Colonne
Non è il caso di lamentarsi delle oltre 150 mila leggi e norme che regolano l’Italia, nel corso di una vita personale ne promulghiamo, di nostre, forse di più[1]. Costantemente emaniamo leggi e stiliamo norme che ottemperiamo, abroghiamo, modifichiamo, tradiamo. Giuste o inique[2] possono durare cinque minuti o per una vita, talora legalisti ne esaltiamo la forma altre volte la sostanza.
Nel bene e nel male poggiamo sopra due colonne da noi costruite, quella narrativa e quella normativa.
1 Qualcuno aveva puntato alla semplificazione: «Amerai il prossimo tuo come te stesso. Non c'è altro comandamento più importante di questi».
2 Anche delinquenti e amorali ottemperano, sovente rigorosi, leggi personali.
Spiritualità senza religione
L’invenzione delle religioni codificate e professate in gruppo risale al neolitico, periodo in apparenza remotissimo invece più che recente se considerato all’interno di tutta la storia di homo sapiens.
E che mai facevamo nei secoli e secoli antecedenti alla recentissima ideazione di un Padreterno? Palpavamo il culo alla Natura, me lo ricordo bene.

**Compiti da svolgere:**
**a)** Nel brano su leggi e spiritualità, elenca tutti i verbi alla prima persona plurale contenuti nella frase che inizia con «Costantemente emaniamo».
**b)** Riprendi il brano su leggi e spiritualità dal punto in cui si interrompe e proseguilo per qualche frase.
I dati costituiscono materiale distinto e indipendente dal brano.

**Estratto dei dati:**

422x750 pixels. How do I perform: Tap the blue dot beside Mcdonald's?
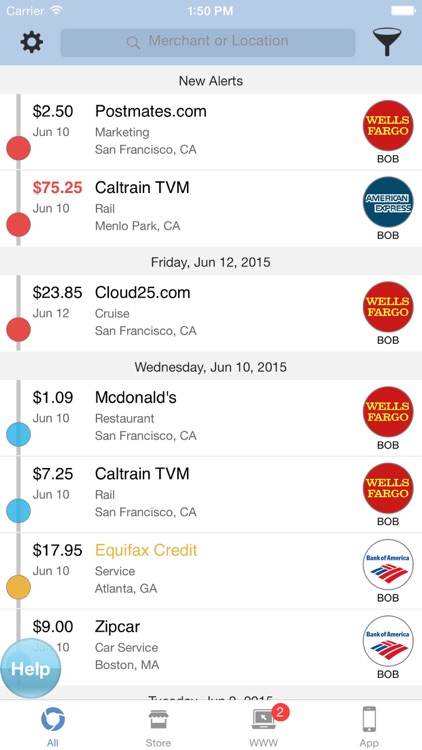[x=18, y=435]
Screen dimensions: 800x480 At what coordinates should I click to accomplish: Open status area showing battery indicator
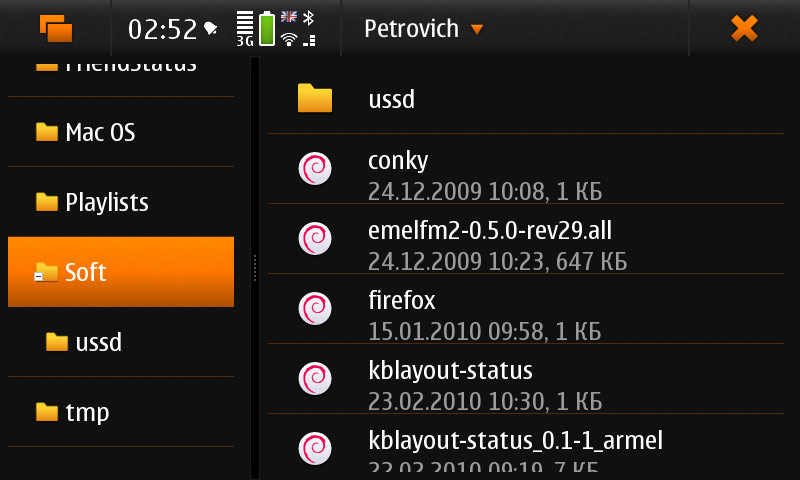click(x=267, y=28)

**Risposte fornite:**
**a)** emaniamo, stiliamo, ottemperiamo, abroghiamo, modifichiamo, tradiamo

**b)**
Apologia della tisana
Per campare faccio l’erborista, negli ultimi tempi innesto sempre più spesso il pilota automatico delle competenze introiettate e dei moti acquisiti, così mentre le mani autonome improntano tisane scruto in libertà gli avventori: dall’occhio triste di una giovane all’incisivo marcio di un vecchio. Ascolto quanto mi raccontano, materia prima che elaboro per poi scrivere, per piacere, tra una tisana e l’altra. Un po’ come fanno i rockettari che suonano in cantina dopo una giornata di altro e ben differente lavoro, quello rimunerativo, quello che indifferente al piacere e al dispiacere sostenti, come facevano Spinoza tornitore di lenti, Melville ispettore doganale, Kafka assicuratore contro gli infortuni, Pessoa corrispondente commerciale… Nonostante gli illustri predecessori non dispiacerebbe che i nostri rockettari invece di suonare gratis nel seminterrato, dopo una giornata di altro e faticoso lavoro, trovassero sopra un palco sostentamento da ascoltatori paganti e il minimo sindacale di gloria: il consenso per chi fa arte e anche per gli intellettuali è concupiscenza inestinguibile e in fin dei conti legittima. Invece no, la società sentenzia una scissione tra quello che ai rockettari piacerebbe fare e quello che invece gli tocca fare.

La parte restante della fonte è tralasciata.